◆ **Work item**:
Give back exactly the stretch of data below from the line holding "Katera graficna za tale racunalnik (158, 736)" through the line holding "Screenshot is 965x2576.", both ends included, and leave the remaining lines out.

** Extracted information follows **

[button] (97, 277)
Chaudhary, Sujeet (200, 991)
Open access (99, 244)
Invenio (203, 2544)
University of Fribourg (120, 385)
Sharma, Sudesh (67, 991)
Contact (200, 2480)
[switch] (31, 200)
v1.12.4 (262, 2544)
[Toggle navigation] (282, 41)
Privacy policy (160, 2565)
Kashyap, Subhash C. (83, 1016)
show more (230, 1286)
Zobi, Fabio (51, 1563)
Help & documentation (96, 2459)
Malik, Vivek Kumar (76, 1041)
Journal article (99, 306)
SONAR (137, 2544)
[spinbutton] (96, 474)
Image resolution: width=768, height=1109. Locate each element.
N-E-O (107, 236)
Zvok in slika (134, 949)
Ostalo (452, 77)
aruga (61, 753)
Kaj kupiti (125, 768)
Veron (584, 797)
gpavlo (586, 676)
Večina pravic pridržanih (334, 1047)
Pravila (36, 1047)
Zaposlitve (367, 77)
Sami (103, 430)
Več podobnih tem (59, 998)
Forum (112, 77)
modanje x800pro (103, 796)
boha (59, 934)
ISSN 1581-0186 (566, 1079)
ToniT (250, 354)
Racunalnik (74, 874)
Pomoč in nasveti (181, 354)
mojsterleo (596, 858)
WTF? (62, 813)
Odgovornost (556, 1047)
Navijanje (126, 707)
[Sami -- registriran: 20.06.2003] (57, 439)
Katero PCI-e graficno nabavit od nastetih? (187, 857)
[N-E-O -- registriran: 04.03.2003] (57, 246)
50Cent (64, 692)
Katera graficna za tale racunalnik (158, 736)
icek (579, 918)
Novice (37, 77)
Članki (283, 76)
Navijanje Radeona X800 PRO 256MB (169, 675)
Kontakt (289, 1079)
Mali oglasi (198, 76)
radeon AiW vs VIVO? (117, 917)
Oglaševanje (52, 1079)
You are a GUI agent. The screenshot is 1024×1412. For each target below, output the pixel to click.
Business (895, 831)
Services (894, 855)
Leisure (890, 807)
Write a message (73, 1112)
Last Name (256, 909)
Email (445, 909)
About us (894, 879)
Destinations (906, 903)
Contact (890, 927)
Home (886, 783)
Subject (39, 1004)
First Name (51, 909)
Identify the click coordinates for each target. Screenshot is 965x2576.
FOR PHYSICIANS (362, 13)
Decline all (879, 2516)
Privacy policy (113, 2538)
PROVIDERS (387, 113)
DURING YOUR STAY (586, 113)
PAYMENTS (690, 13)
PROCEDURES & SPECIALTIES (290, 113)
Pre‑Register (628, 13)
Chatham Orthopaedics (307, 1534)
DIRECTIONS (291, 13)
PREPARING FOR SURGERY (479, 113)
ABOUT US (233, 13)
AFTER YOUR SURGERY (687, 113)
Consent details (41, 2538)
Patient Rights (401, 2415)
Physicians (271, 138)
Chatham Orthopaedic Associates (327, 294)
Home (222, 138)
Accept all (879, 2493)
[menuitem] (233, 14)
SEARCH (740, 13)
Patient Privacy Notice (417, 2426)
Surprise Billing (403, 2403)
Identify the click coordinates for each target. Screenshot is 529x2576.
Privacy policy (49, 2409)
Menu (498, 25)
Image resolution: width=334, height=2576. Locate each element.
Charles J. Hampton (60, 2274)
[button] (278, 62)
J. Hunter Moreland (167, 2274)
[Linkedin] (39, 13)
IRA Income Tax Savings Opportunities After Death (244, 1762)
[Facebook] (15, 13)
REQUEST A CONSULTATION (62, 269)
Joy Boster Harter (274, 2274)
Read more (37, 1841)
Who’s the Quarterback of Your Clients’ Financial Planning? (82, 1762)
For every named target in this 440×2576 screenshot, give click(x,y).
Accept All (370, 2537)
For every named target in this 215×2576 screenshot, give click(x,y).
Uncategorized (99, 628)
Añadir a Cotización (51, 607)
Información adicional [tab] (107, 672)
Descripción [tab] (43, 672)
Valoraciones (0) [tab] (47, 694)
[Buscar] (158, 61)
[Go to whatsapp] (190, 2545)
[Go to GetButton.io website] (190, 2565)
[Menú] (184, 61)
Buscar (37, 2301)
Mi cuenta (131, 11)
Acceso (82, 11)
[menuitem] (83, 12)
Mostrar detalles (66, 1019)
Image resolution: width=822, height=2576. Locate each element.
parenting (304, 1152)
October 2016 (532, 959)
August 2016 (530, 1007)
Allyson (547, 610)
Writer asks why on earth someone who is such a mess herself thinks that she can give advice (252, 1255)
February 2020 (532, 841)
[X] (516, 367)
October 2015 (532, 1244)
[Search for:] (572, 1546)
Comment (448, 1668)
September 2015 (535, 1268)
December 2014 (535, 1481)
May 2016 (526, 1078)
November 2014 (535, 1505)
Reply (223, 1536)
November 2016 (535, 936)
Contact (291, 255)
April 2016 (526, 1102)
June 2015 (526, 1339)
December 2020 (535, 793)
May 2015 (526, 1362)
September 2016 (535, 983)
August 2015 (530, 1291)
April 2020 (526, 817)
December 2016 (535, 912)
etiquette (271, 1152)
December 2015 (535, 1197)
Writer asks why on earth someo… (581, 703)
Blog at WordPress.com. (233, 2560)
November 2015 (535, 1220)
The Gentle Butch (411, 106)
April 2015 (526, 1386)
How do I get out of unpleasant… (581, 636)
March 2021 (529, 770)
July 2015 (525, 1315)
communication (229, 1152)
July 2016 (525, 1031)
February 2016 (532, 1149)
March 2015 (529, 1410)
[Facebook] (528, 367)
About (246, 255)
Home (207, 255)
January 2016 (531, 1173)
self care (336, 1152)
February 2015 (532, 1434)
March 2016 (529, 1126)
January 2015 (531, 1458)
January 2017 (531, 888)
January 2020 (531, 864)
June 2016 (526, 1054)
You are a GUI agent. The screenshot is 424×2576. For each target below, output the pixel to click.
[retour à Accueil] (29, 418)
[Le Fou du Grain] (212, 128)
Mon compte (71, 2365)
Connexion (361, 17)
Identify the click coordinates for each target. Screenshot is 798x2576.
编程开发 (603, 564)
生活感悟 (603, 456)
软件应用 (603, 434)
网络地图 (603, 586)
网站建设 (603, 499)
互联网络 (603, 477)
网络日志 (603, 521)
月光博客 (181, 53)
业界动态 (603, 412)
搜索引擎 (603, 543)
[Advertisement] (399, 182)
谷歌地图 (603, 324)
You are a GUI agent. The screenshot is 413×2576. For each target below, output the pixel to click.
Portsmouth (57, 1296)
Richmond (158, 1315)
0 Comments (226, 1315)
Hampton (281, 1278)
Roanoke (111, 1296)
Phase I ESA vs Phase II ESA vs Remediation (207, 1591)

** End of Extracted information **

◆ **Task result**:
Katera graficna za tale racunalnik (158, 736)
icek (579, 918)
Novice (37, 77)
Članki (283, 76)
Navijanje Radeona X800 PRO 256MB (169, 675)
Kontakt (289, 1079)
Mali oglasi (198, 76)
radeon AiW vs VIVO? (117, 917)
Oglaševanje (52, 1079)
You are a GUI agent. The screenshot is 1024×1412. For each target below, output the pixel to click.
Business (895, 831)
Services (894, 855)
Leisure (890, 807)
Write a message (73, 1112)
Last Name (256, 909)
Email (445, 909)
About us (894, 879)
Destinations (906, 903)
Contact (890, 927)
Home (886, 783)
Subject (39, 1004)
First Name (51, 909)
Identify the click coordinates for each target. Screenshot is 965x2576.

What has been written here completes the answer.